◆ What needs to be done
What you need to do is retype every entry exactly as written.

◆ Input material
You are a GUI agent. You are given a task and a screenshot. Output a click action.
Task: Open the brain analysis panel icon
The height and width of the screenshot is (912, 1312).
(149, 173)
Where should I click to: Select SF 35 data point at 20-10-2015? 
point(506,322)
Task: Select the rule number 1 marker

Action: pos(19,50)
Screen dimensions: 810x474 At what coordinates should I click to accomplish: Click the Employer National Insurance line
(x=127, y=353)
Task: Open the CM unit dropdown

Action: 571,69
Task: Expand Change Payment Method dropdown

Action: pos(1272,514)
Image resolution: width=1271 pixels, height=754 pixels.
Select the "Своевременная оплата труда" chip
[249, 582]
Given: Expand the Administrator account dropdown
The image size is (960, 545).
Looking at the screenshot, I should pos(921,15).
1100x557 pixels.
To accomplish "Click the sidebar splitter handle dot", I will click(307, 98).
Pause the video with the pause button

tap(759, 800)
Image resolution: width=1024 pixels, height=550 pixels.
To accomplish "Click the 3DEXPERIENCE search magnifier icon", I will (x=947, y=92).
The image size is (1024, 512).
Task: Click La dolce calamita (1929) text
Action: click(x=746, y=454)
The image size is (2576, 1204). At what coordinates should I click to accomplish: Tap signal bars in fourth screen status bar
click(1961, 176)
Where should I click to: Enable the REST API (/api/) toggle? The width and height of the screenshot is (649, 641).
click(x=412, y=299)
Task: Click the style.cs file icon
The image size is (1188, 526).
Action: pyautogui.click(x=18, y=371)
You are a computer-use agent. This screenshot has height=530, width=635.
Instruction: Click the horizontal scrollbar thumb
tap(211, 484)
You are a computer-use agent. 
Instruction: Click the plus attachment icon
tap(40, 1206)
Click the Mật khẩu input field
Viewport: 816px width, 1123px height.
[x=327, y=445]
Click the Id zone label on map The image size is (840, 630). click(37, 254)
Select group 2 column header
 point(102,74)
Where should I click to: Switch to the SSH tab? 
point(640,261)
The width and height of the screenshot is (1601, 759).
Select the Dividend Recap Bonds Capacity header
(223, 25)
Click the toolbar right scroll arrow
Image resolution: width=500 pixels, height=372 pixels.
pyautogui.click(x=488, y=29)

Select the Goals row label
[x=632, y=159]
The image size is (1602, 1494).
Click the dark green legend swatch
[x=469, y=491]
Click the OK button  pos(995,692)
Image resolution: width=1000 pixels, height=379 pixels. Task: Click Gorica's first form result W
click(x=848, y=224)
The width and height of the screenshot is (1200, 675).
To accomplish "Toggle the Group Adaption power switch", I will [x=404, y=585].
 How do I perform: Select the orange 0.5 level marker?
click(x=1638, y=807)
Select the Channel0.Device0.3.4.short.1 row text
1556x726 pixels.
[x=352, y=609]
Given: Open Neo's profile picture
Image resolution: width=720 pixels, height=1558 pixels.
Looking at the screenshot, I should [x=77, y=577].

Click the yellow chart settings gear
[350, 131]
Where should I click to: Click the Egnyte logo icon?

◆ Solution
You are a GUI agent. You are given a task and a screenshot. Output a click action.
Task: Open the brain analysis panel icon
The height and width of the screenshot is (912, 1312).
(149, 173)
Where should I click to: Select SF 35 data point at 20-10-2015? 
point(506,322)
Task: Select the rule number 1 marker

Action: pos(19,50)
Screen dimensions: 810x474 At what coordinates should I click to accomplish: Click the Employer National Insurance line
(x=127, y=353)
Task: Open the CM unit dropdown

Action: 571,69
Task: Expand Change Payment Method dropdown

Action: pos(1272,514)
Image resolution: width=1271 pixels, height=754 pixels.
Select the "Своевременная оплата труда" chip
[249, 582]
Given: Expand the Administrator account dropdown
The image size is (960, 545).
Looking at the screenshot, I should pos(921,15).
1100x557 pixels.
To accomplish "Click the sidebar splitter handle dot", I will click(307, 98).
Pause the video with the pause button

tap(759, 800)
Image resolution: width=1024 pixels, height=550 pixels.
To accomplish "Click the 3DEXPERIENCE search magnifier icon", I will (x=947, y=92).
The image size is (1024, 512).
Task: Click La dolce calamita (1929) text
Action: click(x=746, y=454)
The image size is (2576, 1204). At what coordinates should I click to accomplish: Tap signal bars in fourth screen status bar
click(1961, 176)
Where should I click to: Enable the REST API (/api/) toggle? The width and height of the screenshot is (649, 641).
click(x=412, y=299)
Task: Click the style.cs file icon
The image size is (1188, 526).
Action: pyautogui.click(x=18, y=371)
You are a computer-use agent. This screenshot has height=530, width=635.
Instruction: Click the horizontal scrollbar thumb
tap(211, 484)
You are a computer-use agent. 
Instruction: Click the plus attachment icon
tap(40, 1206)
Click the Mật khẩu input field
Viewport: 816px width, 1123px height.
[x=327, y=445]
Click the Id zone label on map The image size is (840, 630). click(37, 254)
Select group 2 column header
 point(102,74)
Where should I click to: Switch to the SSH tab? 
point(640,261)
The width and height of the screenshot is (1601, 759).
Select the Dividend Recap Bonds Capacity header
(223, 25)
Click the toolbar right scroll arrow
Image resolution: width=500 pixels, height=372 pixels.
pyautogui.click(x=488, y=29)

Select the Goals row label
[x=632, y=159]
The image size is (1602, 1494).
Click the dark green legend swatch
[x=469, y=491]
Click the OK button  pos(995,692)
Image resolution: width=1000 pixels, height=379 pixels. Task: Click Gorica's first form result W
click(x=848, y=224)
The width and height of the screenshot is (1200, 675).
To accomplish "Toggle the Group Adaption power switch", I will [x=404, y=585].
 How do I perform: Select the orange 0.5 level marker?
click(x=1638, y=807)
Select the Channel0.Device0.3.4.short.1 row text
1556x726 pixels.
[x=352, y=609]
Given: Open Neo's profile picture
Image resolution: width=720 pixels, height=1558 pixels.
Looking at the screenshot, I should [x=77, y=577].

Click the yellow chart settings gear
[350, 131]
Where should I click to: Click the Egnyte logo icon?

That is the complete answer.